Uno de los misterios que más intriga al mundillo político es la fatalidad que impide a los gobernadores de la Provincia de Buenos Aires llegar a la presidencia de la Nación. Y esto pese a la gran relevancia del cargo y del manejo de una “caja” poderosa. Solo dos personas, Mitre y Duhalde, lograron ocupar ambos cargos, aunque ninguno por voto popular.
La ciencia política ensaya diversas explicaciones al fenómeno, pero obvian un dato nada científico: la “maldición de la Tolosana”, también conocida como la maldición de los gobernadores. El extraño caso revive cada vez que se avecinan elecciones presidenciales y se barajan los candidatos y sus posibilidades. Dice Claudia Piñeyro, reconocida autora de ficción, que la fuerza de un mito reside en la firmeza con que la gente cree en él. Una leyenda será veraz en tanto la población crea que lo es. Algo así como “que las hay, las hay”.
La primera víctima de la maldición fue el gobernador Dardo Rocha.
La Ley de Federalización de la ciudad de Buenos Aires había dejado a la provincia sin su histórica capital. Y por añadidura sin su gobernador, dado que Carlos Tejedor había renunciado después de haberse negado a cumplir la Ley y ser derrotado militarmente. El nuevo gobernador tuvo que comenzar su gestión procurando establecer una nueva sede para las autoridades. Y optó por la fundación de una ciudad en las Lomas de Tolosa, cerca del puerto de Ensenada, bautizada con un promisorio nombre: La Plata.
Rocha intuía que la creación de una ciudad magnífica, con una concepción moderna y racional, crearía una épica que lo impulsaría hacia un futuro presidencial. Al momento del acto fundacional, inaugurando un sólido monolito en el centro de lo que sería la nueva capital, comenzaba su segura carrera hacia la primera magistratura. El monumento contenía una bóveda sellada en la que se habían depositado documentos y símbolos masónicos, acompañados por unas cuantas botellas de vino y champán. Cuando la ciudad cumpliera cien años, se destaparía la bóveda y las botellas se descorcharían en un solemne brindis. Todo estaba previsto. O casi todo. Porque en política, como en el futbol, el otro también juega.

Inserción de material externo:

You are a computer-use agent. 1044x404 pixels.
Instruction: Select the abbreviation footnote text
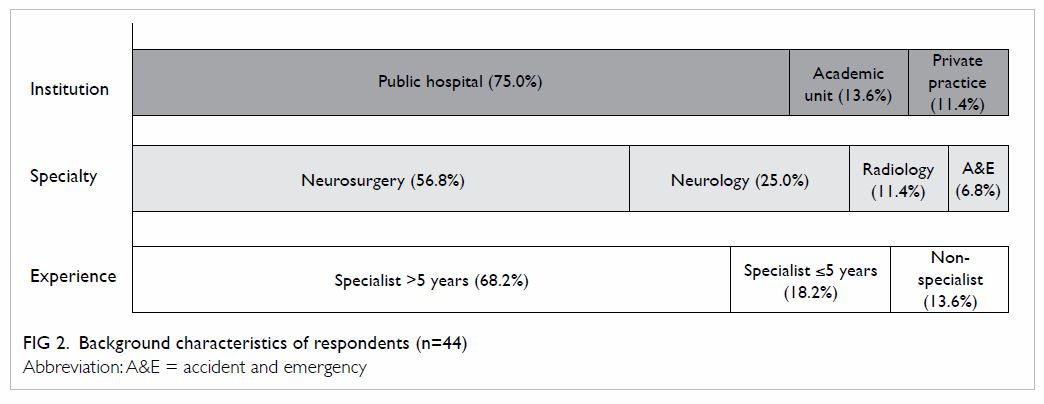[x=194, y=367]
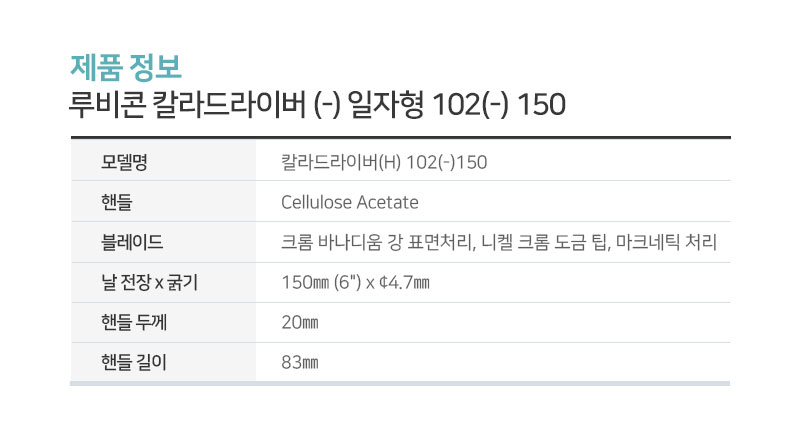This screenshot has height=446, width=800.
Task: Click the 20㎜ thickness value
Action: [300, 323]
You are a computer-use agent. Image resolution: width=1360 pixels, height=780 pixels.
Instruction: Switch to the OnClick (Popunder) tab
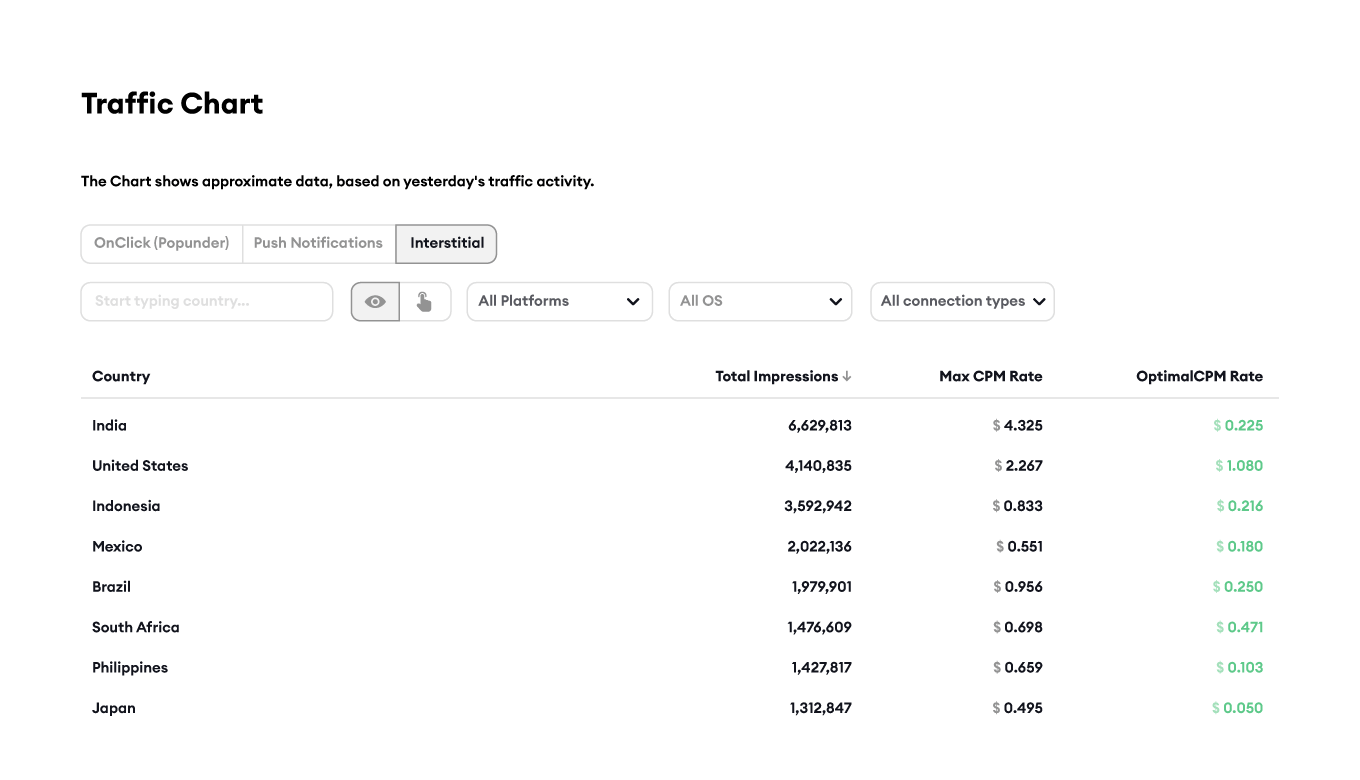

Pocas noches después del acto inaugural y con el concurso de una conocida hechicera de la zona conocida como la “Tolosana”, un grupo de opositores a Rocha llevó a cabo un acto de brujería con el objeto de frustrar las aspiraciones del iluso Dardo. Destaparon el monolito, sacaron y rompieron los elementos guardados en la bóveda, descorcharon las botellas y se bebieron todo el vino. Luego, en alegre comparsa, dieron varias vueltas en torno al magno sitio profiriendo palabrotas mientras la buena señora, subida en la desolada construcción y con la pollera a media asta, orinó copiosamente. En un acto de generosidad amplió el alcance de la maldición para la que había sido convocada, que se circunscribía a Rocha y la hizo extensiva a todos sus sucesores. La ciudad del positivismo racional había sido invadida por el embrujo.
A lo largo de más de un siglo, personas de relevancia, con poder y dinero, intentaron recorrer el camino de Rocha y no lo lograron. El mito mantuvo su vigencia. El único que intentó destruirlo fue Eduardo Duhalde que, en carrera por la presidencia apeló al concurso de un especialista parapsicólogo que practicó una ceremonia para desanudar la maldición, como se sabe, sin resultado.
El mito sigue, para solaz de aquellos que consideran que no todo es explicable en la vida.
Quién esto escribe, más cercano a las creencias populares que a los dictados de la razón, hace votos para que el alcance del poder de la Tolosana haya concluido. O al menos nos proporcione un breve respiro.